The $100 million benefit income received by Kerr County veterans is equivalent to an employer with 2,000 employees averaging $20 per hour plus basic employer benefits.
This is stable income that is not dependent on the swings of the economy. It continues in good times and in bad times.
Veterans benefits do not come automatically. Veterans must apply for the benefits they earn by filing a claim with the respective agency. The claim process is often complex and may require the skills and knowledge of a professional claims representative.
The DVA advises veterans to seek the assistance of recognized claims representatives who have been formally trained, screened and accredited by the DVA.
Kerr County currently employs one full-time and one part-time DVA-accredited Veteran County Service Officer (VCSO). They work from an office in the Kerr County Courthouse and serve veterans, dependents and survivors residing in Kerr County.
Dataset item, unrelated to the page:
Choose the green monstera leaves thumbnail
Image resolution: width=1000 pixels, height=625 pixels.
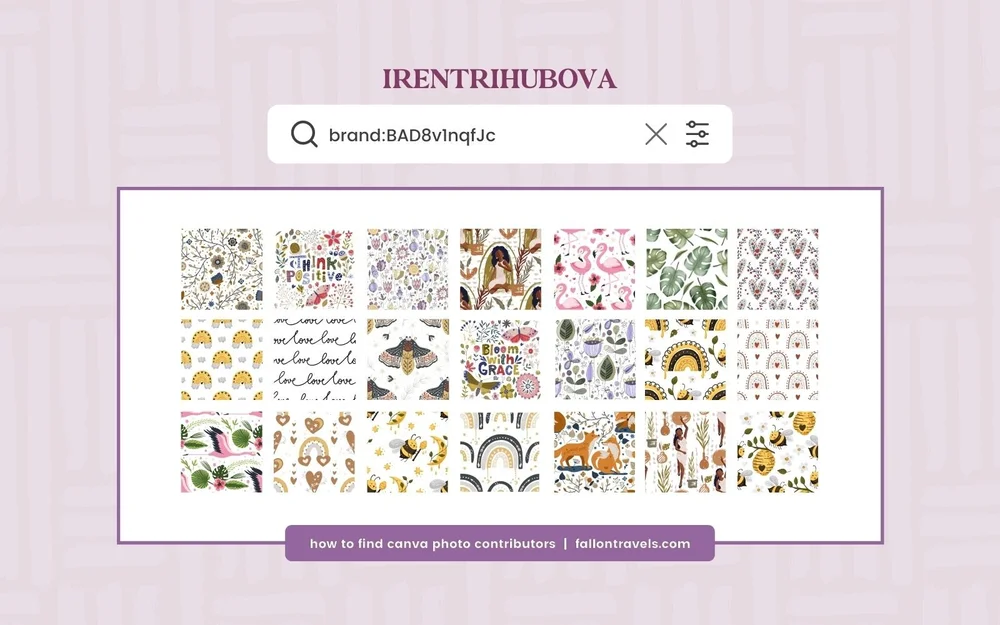pos(686,269)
Kerr County Judge Rob Kelly recently proposed the closing of the veterans service office due to budget considerations. He stated that the positions are not mandated by law and should be dropped.
But Kerr County veterans are in critical need of VCSO services. The veterans services office must continue to be funded.
A VALUABLE SERVICE
AT NO COST TO VETERANS
The VCSOs obtain a limited power-of-attorney (POA) from each veteran and are the legal representative of the veteran for benefit claims. They file claims with the DVA for a variety of benefits to include service connected disability compensation, non-service connected pension, medical care, education and training, vocational rehabilitation and employment, home guarantee loans, dependent indemnity compensation, aid and attendance, life insurance and final honors and burial. VCSOs do not charge a fee for their services.
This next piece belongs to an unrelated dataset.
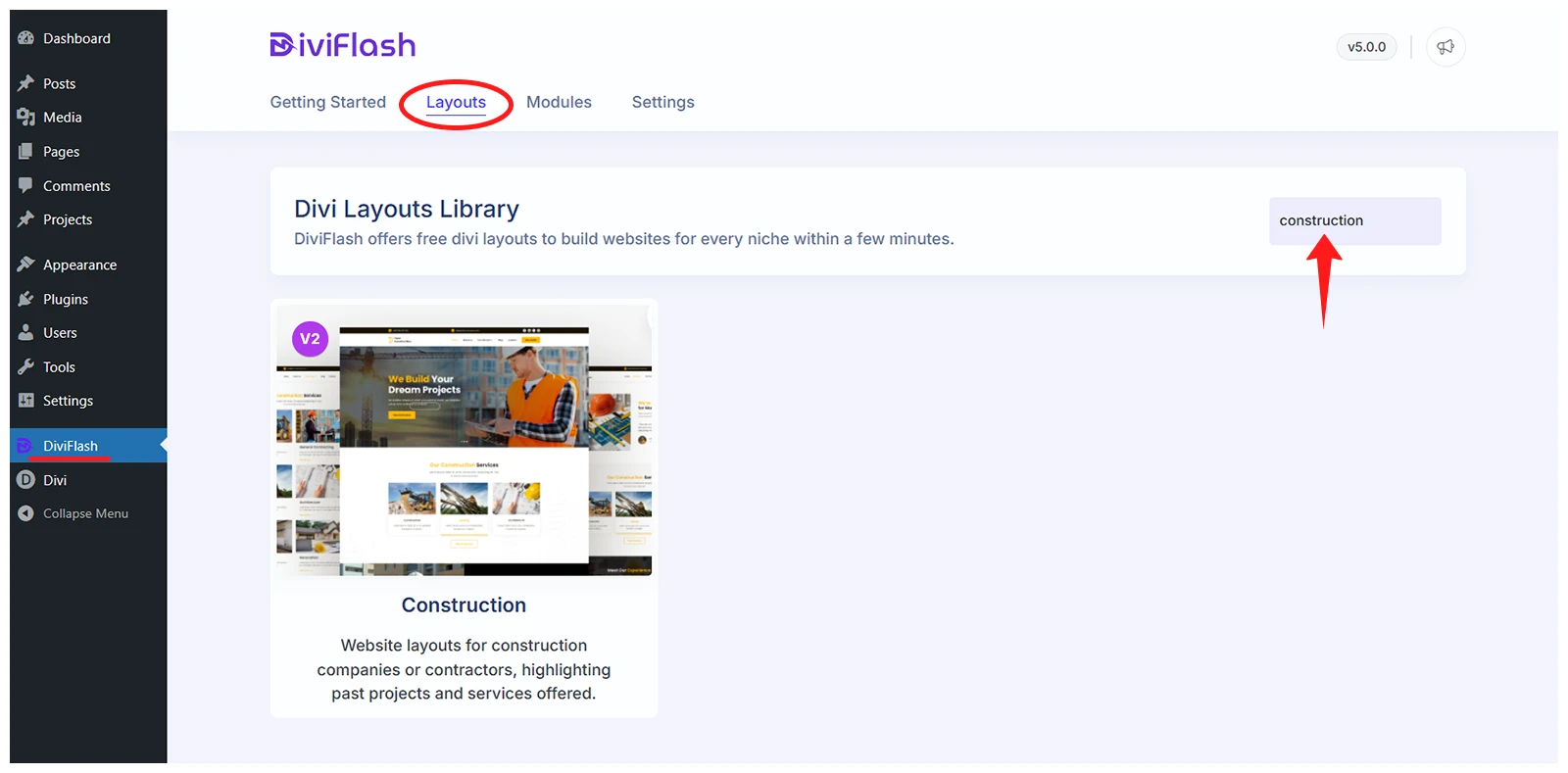Click the v5.0.0 version badge
1568x773 pixels.
[x=1366, y=47]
The claim application must be on the correct form and be complete and correct. In most cases it is necessary to provide additional documents to prove the claim.
For example, a veteran applying for a service-connected disability for prostate cancer due to Agent Orange exposure in Vietnam will have to prove Vietnam service and will have to prove the diagnosis of the disease. If these documents are not readily available, the VCSO will utilize the POA provision to get the documents from the appropriate parties.
Filing a claim with the DVA is often compared to filing an income tax return with the Internal Revenue Service (IRS). A taxpayers may hire an accountant to prepare a tax return and provide representation before the IRS. But a veteran is not allowed to pay for assistance in filing an initial benefit claim with the DVA.
A veteran may hire an agent or attorney only after the denial of an initial claim. The agent or attorney may receive 20% to 33% of the award to the veteran. But the veteran may continue the use of the VCSO and not pay a fee for services. This allows the veteran to receive the full amount of the earned benefit.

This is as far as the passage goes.